Dawn Has Broken On The Golden Age For Farming

9th January 2012

In the summer of 2008 – just as the first banks were beginning to collapse and arable land reached £7,000 per acre – I predicted that it would not be long before large commercial blocks of arable land would make £10,000 per acre. What I did not expect was that this would happen so quickly.

At the beginning of 2012, the world is a very uncertain and unsettled place. We have come to expect nations and currencies to collapse under the strain of financial mismanagement and the past excesses of credit booms and consumerism. We are also faced with the world’s burgeoning population (destined to grow by 2 billion over the next few decades). All of this is good news for the farming industry and agricultural land values both in the UK and overseas. This is why I believe that the golden age of farming is here and here to stay for the foreseeable future.

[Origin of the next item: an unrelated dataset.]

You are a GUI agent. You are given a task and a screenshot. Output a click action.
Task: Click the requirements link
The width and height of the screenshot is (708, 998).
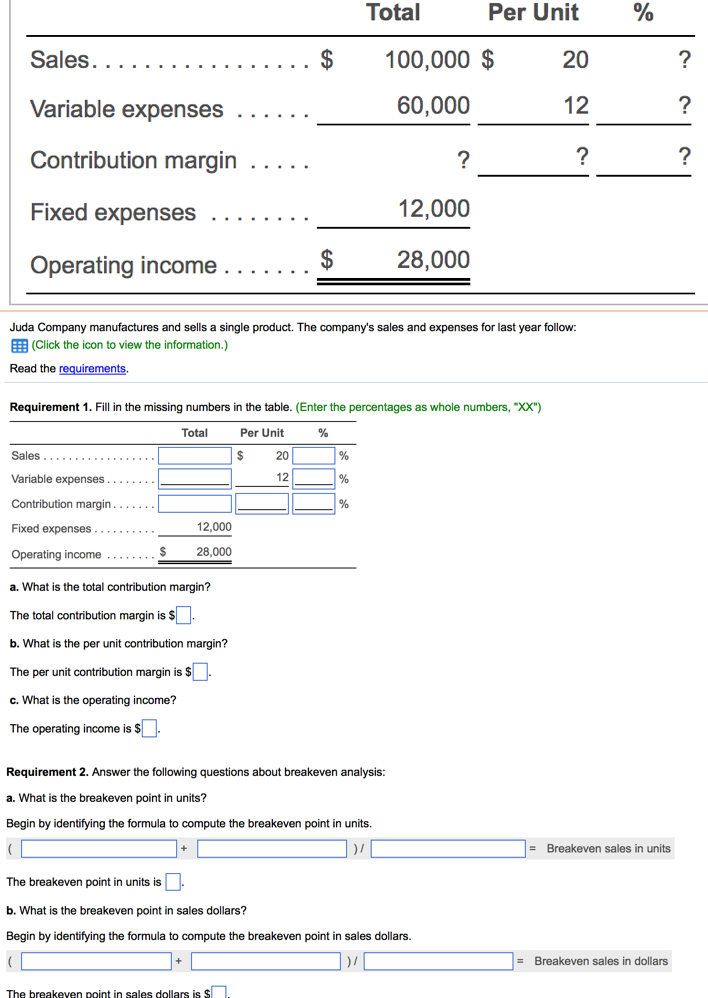click(92, 368)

This bodes well for those already in the farming sector. The downside is that those people seeking to enter the industry in the future will find it increasingly difficult (and expensive) to do so. Farms and land – whether they be to sell or to rent – are getting snapped up quickly, often before they come to the market. 2011 has seen a significant increase in the number of deals being done privately from small blocks of land up to large commercial units stretching from Lincolnshire to the Scottish Borders. Farmers with retained profits made within the industry have led the market; they compete with non farming investors keen to avoid paying inheritance tax and self made business men rolling over their accumulated wealth into a safe haven. No longer do we hear from the city based financiers who dominated the market in the early 21st Century.

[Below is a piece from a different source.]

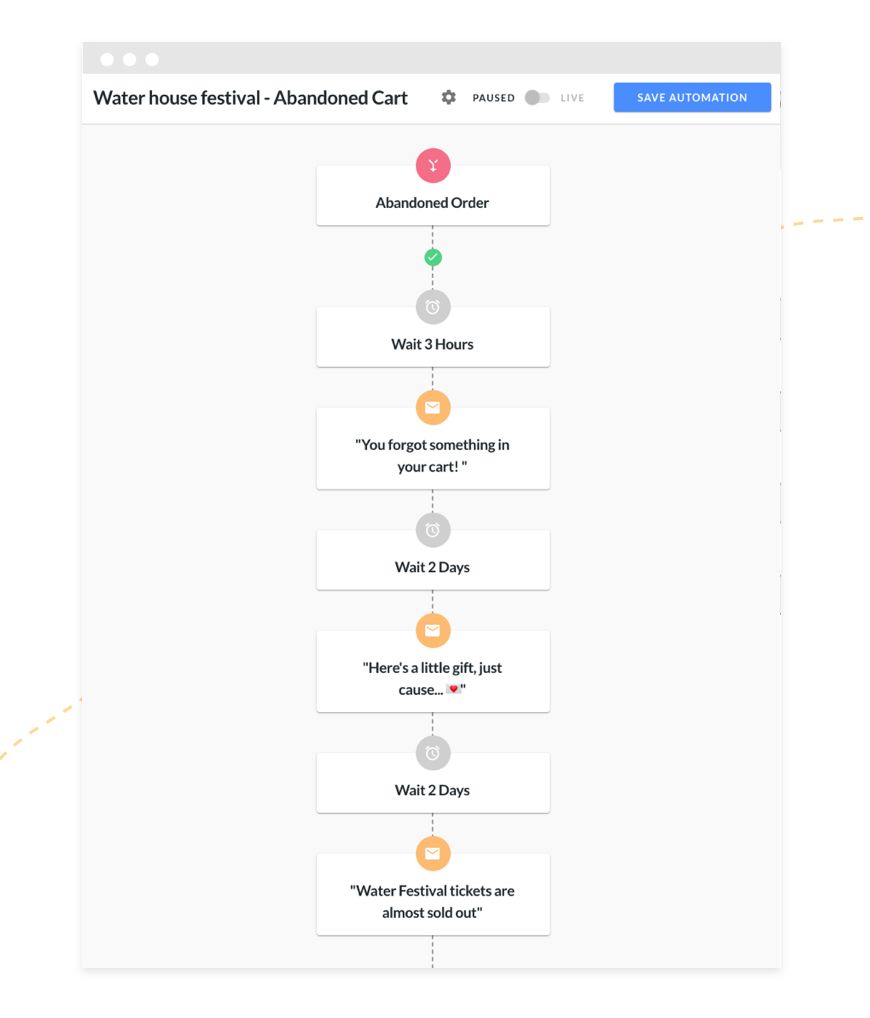The width and height of the screenshot is (870, 1018).
Task: Click the green checkmark connector node
Action: (x=433, y=258)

So, what does the future hold?

Certainly not a fall in land values although they may level out for a short while whilst the world runs around like a headless chicken worrying about how much money it has lost. That will soon pass and everybody will readjust to having less money than they had before. Demand for food will continue to grow and worldwide financial instability will continue for the next three to five years. These factors will combine to support the farming industry (and rising land values in the UK and abroad). Foreign money (for example China, India and Brazil) will bank roll the world and investors from these countries may find it tempting to start buying land in the UK and Europe – they will favour those countries that are politically stable (very few countries will be financially stable). Even if there are fundamental changes to the tax regime – making it less attractive for tax reasons to own agricultural land – this is unlikely to materially affect or prejudice the growing prosperity of the agricultural industry and, on its back, land values too.

The next generation of farmers – and those of us who support and work for them – can look forward to a golden era.